Чувствую, что лицо мое расплылось в широченной улыбке.
— Алексей Иосифович прав! — выдохнул я.
— Ну и отлично. А пока что возьми вот эту папку и погляди на досуге, какую судьбу она тебе готовила. Ты, наверное, и сам не знаешь, какую романтическую жизнь тебе приписали и какую роль тебе готовили в совсем не веселом спектакле. Полистай, пожалуйста, этот "сценарий". — Сказав это, Егоров положил передо мной толстенную папку и ушел с грудой других скоросшивателей на второй этаж. Я же углубился в исследование оказавшихся передо мною бумаг.
Задним числом я уже испугался того, что чуть было не уехал на поиски своей доли опять в Москву. В таком случае я лишил бы себя возможности держать документ, который читается как детективный роман, как произведение самой изощренной человеческой фантазии. О, чего только не сделает ненависть и зависть людская! На некоторых листках я читал резолюции, выведенные рукой Шеремета и выражавшиеся одним коротким словом: "чепуха" или "бред" с тремя восклицательными знаками. Но не везде Шеремет ограничивался столь коротким заключением. Были там и более пространные, выраженные в еще более ехидных тонах, замечания. Зарегистрированный, проштемпелеванный и пронумерованный бумажный хлам, в котором пришлось разбираться не одному Шеремету, замешивал в своей зловонной грязи и меня, и моего отца, и нашего дедушку. Судя по разным пометкам, удивительное это сочинение успело побывать в высших инстанциях Кишинева и Москвы. Сам черт не поймет, чем, какими соображениями руководствовался его автор.
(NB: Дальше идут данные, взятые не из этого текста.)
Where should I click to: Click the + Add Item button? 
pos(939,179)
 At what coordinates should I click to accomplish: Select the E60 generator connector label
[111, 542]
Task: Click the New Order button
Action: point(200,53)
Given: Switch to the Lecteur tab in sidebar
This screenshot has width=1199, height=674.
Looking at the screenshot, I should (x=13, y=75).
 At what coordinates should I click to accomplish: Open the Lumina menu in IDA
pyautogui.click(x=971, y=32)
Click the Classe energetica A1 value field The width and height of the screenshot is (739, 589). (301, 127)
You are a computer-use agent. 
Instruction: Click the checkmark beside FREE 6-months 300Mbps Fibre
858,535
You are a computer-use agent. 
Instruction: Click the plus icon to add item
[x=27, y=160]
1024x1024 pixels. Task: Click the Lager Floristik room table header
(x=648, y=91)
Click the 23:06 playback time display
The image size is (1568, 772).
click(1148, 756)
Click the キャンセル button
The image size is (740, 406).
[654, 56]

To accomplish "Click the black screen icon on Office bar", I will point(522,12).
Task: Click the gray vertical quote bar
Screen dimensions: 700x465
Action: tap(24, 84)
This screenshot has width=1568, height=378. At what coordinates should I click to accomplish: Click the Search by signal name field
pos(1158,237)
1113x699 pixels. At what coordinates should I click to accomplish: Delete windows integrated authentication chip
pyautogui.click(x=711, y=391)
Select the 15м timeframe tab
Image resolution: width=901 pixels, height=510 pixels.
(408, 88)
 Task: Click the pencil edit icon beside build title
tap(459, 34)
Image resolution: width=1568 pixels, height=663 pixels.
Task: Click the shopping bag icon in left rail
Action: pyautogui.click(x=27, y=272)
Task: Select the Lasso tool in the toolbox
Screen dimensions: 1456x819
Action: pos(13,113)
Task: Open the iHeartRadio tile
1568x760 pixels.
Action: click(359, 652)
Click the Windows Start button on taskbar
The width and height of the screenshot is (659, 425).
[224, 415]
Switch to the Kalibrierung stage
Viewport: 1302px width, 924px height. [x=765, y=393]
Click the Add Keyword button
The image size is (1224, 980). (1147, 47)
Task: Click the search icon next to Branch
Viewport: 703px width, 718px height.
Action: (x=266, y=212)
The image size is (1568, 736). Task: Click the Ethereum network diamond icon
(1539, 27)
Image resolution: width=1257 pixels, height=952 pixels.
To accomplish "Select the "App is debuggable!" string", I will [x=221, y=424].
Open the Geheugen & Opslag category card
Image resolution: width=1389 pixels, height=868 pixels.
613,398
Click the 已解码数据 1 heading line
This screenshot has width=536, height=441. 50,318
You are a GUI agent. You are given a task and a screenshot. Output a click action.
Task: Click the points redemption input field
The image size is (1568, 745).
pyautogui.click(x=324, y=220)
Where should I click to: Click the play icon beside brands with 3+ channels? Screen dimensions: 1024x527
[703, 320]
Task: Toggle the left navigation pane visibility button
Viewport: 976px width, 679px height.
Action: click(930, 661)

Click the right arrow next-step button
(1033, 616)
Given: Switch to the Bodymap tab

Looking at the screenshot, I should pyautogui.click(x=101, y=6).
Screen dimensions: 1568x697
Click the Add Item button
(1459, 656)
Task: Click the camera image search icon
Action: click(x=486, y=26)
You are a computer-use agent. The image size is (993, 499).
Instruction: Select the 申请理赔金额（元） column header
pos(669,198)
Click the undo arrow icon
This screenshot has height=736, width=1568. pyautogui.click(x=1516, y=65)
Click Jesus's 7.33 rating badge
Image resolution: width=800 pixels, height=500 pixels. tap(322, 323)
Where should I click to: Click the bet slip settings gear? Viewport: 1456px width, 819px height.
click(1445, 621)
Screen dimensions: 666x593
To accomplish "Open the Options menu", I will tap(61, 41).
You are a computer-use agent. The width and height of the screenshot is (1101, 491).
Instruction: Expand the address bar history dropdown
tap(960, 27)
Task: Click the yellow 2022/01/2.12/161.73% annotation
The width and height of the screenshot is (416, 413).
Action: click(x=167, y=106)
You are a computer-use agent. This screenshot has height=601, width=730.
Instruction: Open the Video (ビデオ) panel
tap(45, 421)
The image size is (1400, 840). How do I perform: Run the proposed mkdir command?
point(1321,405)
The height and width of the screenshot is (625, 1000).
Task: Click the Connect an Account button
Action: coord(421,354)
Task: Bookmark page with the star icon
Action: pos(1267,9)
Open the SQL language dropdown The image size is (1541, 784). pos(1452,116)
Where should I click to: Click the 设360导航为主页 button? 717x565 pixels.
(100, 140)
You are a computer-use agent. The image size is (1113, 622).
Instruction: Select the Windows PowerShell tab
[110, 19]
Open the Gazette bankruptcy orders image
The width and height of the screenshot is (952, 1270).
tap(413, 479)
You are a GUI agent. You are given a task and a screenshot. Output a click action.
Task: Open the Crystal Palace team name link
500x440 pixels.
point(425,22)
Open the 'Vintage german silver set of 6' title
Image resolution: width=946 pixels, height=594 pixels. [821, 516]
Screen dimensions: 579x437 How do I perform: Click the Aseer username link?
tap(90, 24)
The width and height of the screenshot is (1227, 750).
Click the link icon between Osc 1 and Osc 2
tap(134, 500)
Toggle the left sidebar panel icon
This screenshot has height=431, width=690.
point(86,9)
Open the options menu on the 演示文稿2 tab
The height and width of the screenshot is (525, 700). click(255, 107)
Но передо мной лежали бумаги, в которых с усердием волостного писаря зафиксированы все "речи" моего дедушки. Затем доносчик перешел к анализу классовой борьбы — как она отразилась в истории нашей семьи. Написал, что мош Петраке, дедушкин брат, всю жизнь батрачил в хозяйстве моего отца. Для пущей убедительности просил проверить и этот факт. Затем шли листочки, в которых повествовалось о коллективизации в нашем селе, о высылке кулаков. В них, этих поганых бумаженциях, утверждалось, что в списки раскулачиваемых отец заносил невинных людей, бедняков и маломощных середняков, а зажиточных укрывал. Так он спас, мол, Георгэ Негарэ, самого богатого в Кукоаре мужика.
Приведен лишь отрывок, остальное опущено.